DERSLER / Alfabetik Derlemeler ve Dersler

بِسْمِ اللّٰهِ الرَّحْمٰنِ الرَّحِيمِ

وَ بِهِ نَسْتَعِينُ

اَلْحَمْدُ لِلّٰهِ رَبِّ الْعَالَمِينَ وَ الصَّلاَةُ وَ السَّلاَمُ عَلَى سَيِّدِنَا مُحَمَّدٍ وَ عَلَى آلِهِ وَ صَحْبِهِ اَجْمَعِينَ

ŞEYTAN

Şeytan kelimesinin tahlili hakkında bir tefsirde şu bilgi veriliyor:

“Eimme-i lügatın beyanına göre şeytan kelimesi mefhum nokta-i nazarından bir mana-yı vasfîyi haizdir. Ve bunun iştikakında iki kavl vardır. Birisi Sibeveyh’in dediği gibi uzaklık manasına شطن maddesinden فیعال veznindedir ki baid, uzak demektir. Filvaki şeytan da haktan uzaktır. Ondan da uzaklaşmak lâzım gelir. Diğeri ihtirak veya butlan manasına شیط maddesinden فعلان vezninde olmasıdır ki, yanmış ve batıl demektir. Filvaki şeytan da böyledir. Bu surette kelime alem olmadığı için münsarif olmuştur.” (E.T. 238)

Risale-i Nur’da şeytan hakkında geçen bazı bahisler vardır.
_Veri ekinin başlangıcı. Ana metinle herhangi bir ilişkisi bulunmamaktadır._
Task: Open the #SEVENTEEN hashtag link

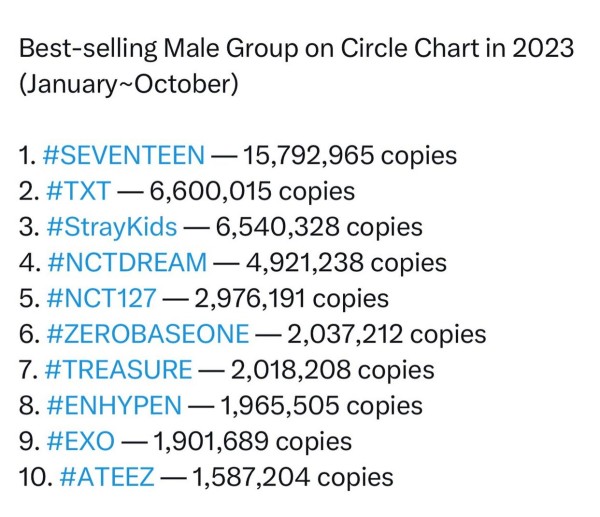Action: (127, 157)
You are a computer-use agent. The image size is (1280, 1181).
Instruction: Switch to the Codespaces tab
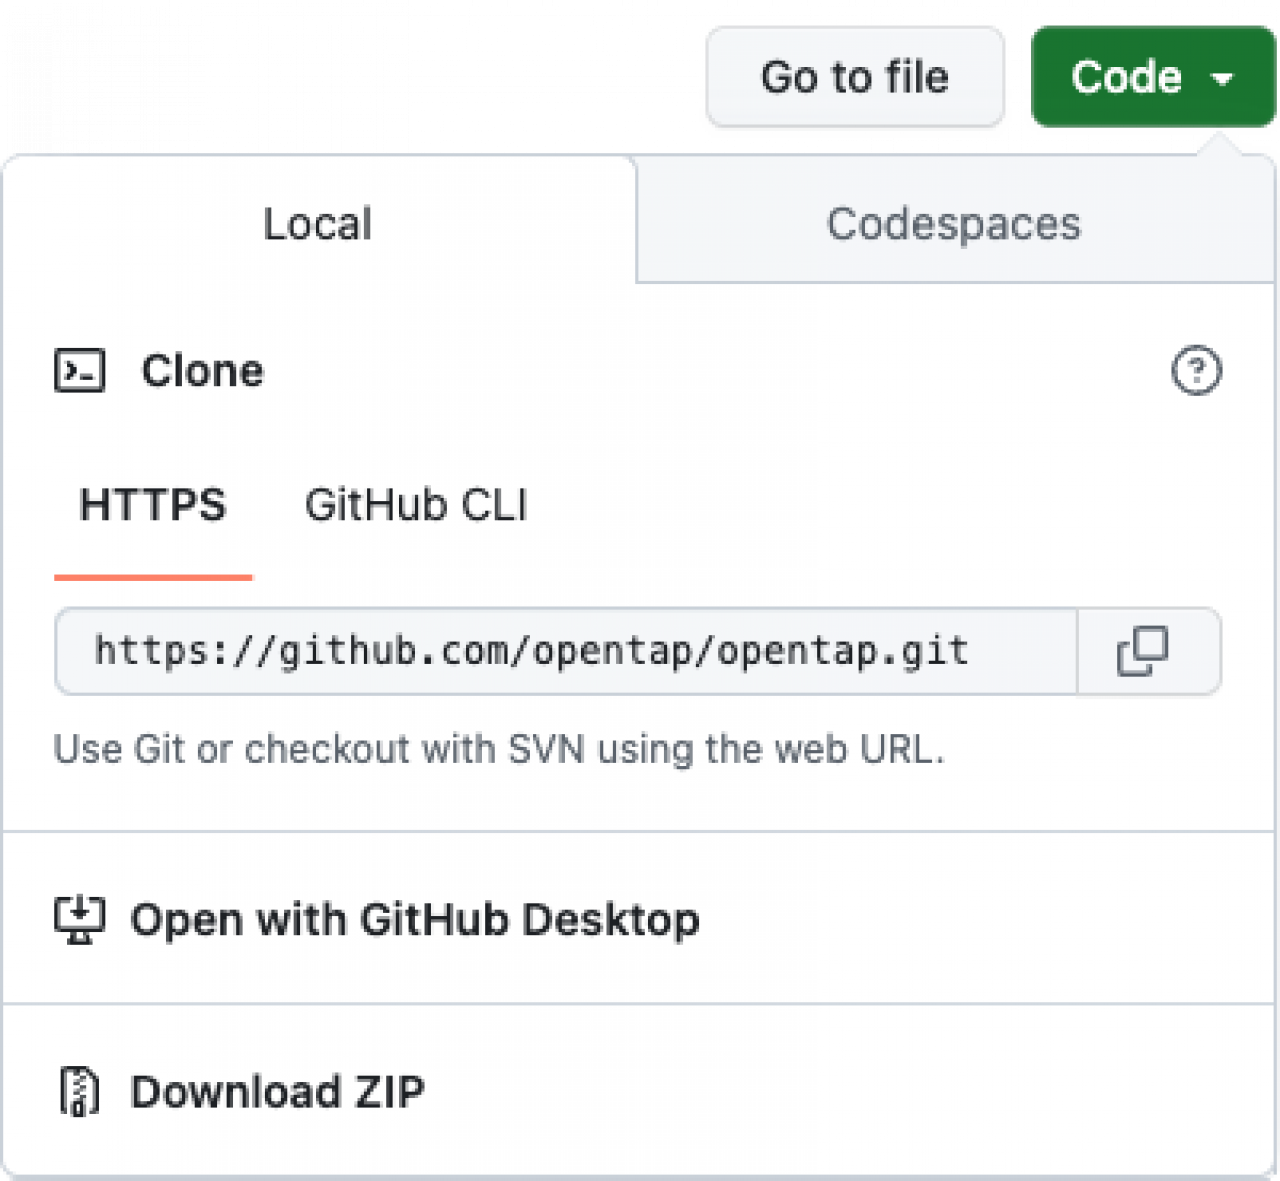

Burada az bir kısmından bahsedilecek. Şöyle ki:

Hazret-i Süleyman Aleyhisselâm, cin ve şeytanları ve ervah-ı habiseyi teshir edip, şerlerini men ve umûr-u nâfiada istihdam etmeyi ifade eden şu âyetler:  مُقَرَّنِينَ فِى اْلاَصْفَادِ ilâ âhir... وَمِنَ الشَّيَاطِينِ مَنْ يَغُوصُونَ لَهُ وَيَعْمَلُونَ عَمَلاً دُونَ ذلِكَ  ilâ âhir... âyetiyle diyor ki: Yerin, insandan sonra, zîşuur olarak en mühim sekenesi olan cin, insana hizmetkâr olabilir. Onlarla temas edilebilir. Şeytanlar da düşmanlığı bırakmaya mecbur olup, ister istemez hizmet edebilirler ki, Cenab-ı Hakk’ın evamirine müsahhar olan bir abdine, onları müsahhar etmiştir. Cenab-ı Hak manen şu âyetin lisan-ı remziyle der ki: Ey insan! Bana itaat eden bir abdime cin ve şeytanları ve şerirlerini itaat ettiriyorum. Sen de benim emrime müsahhar olsan, çok mevcudat, hattâ cin ve şeytan dahi sana müsahhar olabilirler.”

İşte beşerin, san’at ve fennin imtizacından süzülen, maddî ve manevî fevkalâde hassasiyetinden tezahür eden ispirtizma gibi celb-i ervah ve cinlerle muhabereyi şu âyet, en nihayet hududunu çiziyor ve en faideli suretlerini tayin ediyor ve ona yolu dahi açıyor. Fakat şimdiki gibi; bazan kendine emvat namını veren cinlere ve şeytanlara ve ervah-ı habiseye müsahhar ve maskara olup oyuncak olmak değil, belki tılsımat-ı Kur’aniye ile onları teshir etmektir, şerlerinden kurtulmaktır. S:258

“İşte kâinattaki şerlerin, zararların, beliyyelerin ve şeytanların ve muzırların halk ve icadları, şer ve çirkin değildir; çünki çok netaic-i mühimme için halkolunmuşlardır. Meselâ: Melaikelere şeytanlar musallat olmadıkları için, terakkiyatları yoktur; makamları sabittir, tebeddül etmez. Keza hayvanatın dahi, şeytanlar musallat olmadıkları için, mertebeleri sabittir, nâkıstır. Âlem-i insaniyette ise meratib-i terakkiyat ve tedenniyat nihayetsizdir. Nemrudlardan, firavunlardan tut, tâ sıddıkîn-i evliya ve enbiyaya kadar gayet uzun bir mesafe-i terakki var.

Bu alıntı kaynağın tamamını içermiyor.